October 14, 2014, saw the release of the second album by San Franciscoʼs M. Lockwood Porter, 27. There was a good amount of expectation for this album, following great reviews of last yearʼs Judahʼs Gone and a spring release of the stellar split-single “Chris Bell/Secrets.” Iʼm here to tell you that Porter delivered on those expectations with an album that displays strong songwriting that spans a broad-range of genres. In fact, one of the first things that struck me about 27 was the diversity he demonstrates from song to song while still maintaining his own sound.
Porter, an Oklahoma native, began playing music at an early age. Like so many artists in the Americana/alt-country/idie-folk scene, he cut his teeth on punk and hardcore. When he left home for an education at Yale, he found himself without a scene, lacking people to make music with. Necessity breeds innovation, and music’s no different. Porter began writing as a solo-act, focusing on making meaningful, lyrically driven songs. Last year, with the help of friend Peter Labberton, he released his solo effort, Judahʼs Gone.
It was always his intention to find a band, and for 27, heʼs got a tight five-piece, complete with keys and pedal steel. These guys are great at making this a lively and well-layered effort. “I Know Youʼre Gonna Leave Me,” track one, sets the tone for the album and gives a hint at the genre-bending to come. It opens up as a slow-paced country-rocker with a killer opening line: “Ainʼt it hard when the price differs from the cost?” This is a prime example of Porterʼs love for memorable lyrics that resonate with the listener. If the song remained a slow, sad song with a country feel, it would be a damn good one.

Data -

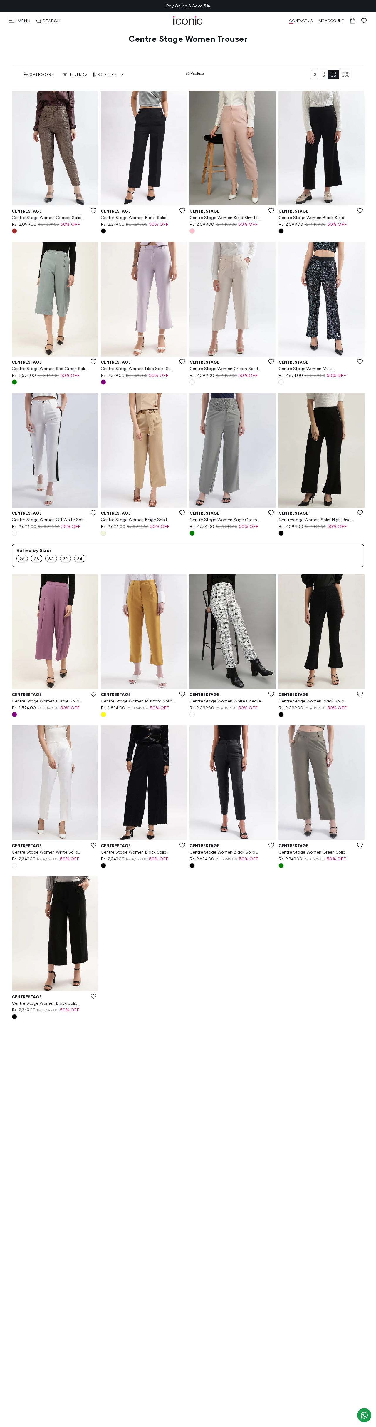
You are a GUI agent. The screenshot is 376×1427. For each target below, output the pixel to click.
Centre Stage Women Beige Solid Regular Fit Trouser (134, 520)
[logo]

What this exercise asks -
1. Per the album review, which university did Porter leave home to attend?
2. Check each statement against the album review and mark it yes or no, quoting the words that decide it: (a) The album 27 came out on October 14, 2014. (b) Porter made Judahʼs Gone with a five-piece band. (c) “I Know Youʼre Gonna Leave Me” is the first track on 27.

Answers below -
1. Yale

2.
(a) Yes: "October 14, 2014, saw the release of the second album by San Franciscoʼs M. Lockwood Porter, 27."
(b) No: "with the help of friend Peter Labberton, he released his solo effort, Judahʼs Gone."
(c) Yes: "“I Know Youʼre Gonna Leave Me,” track one, sets the tone for the album"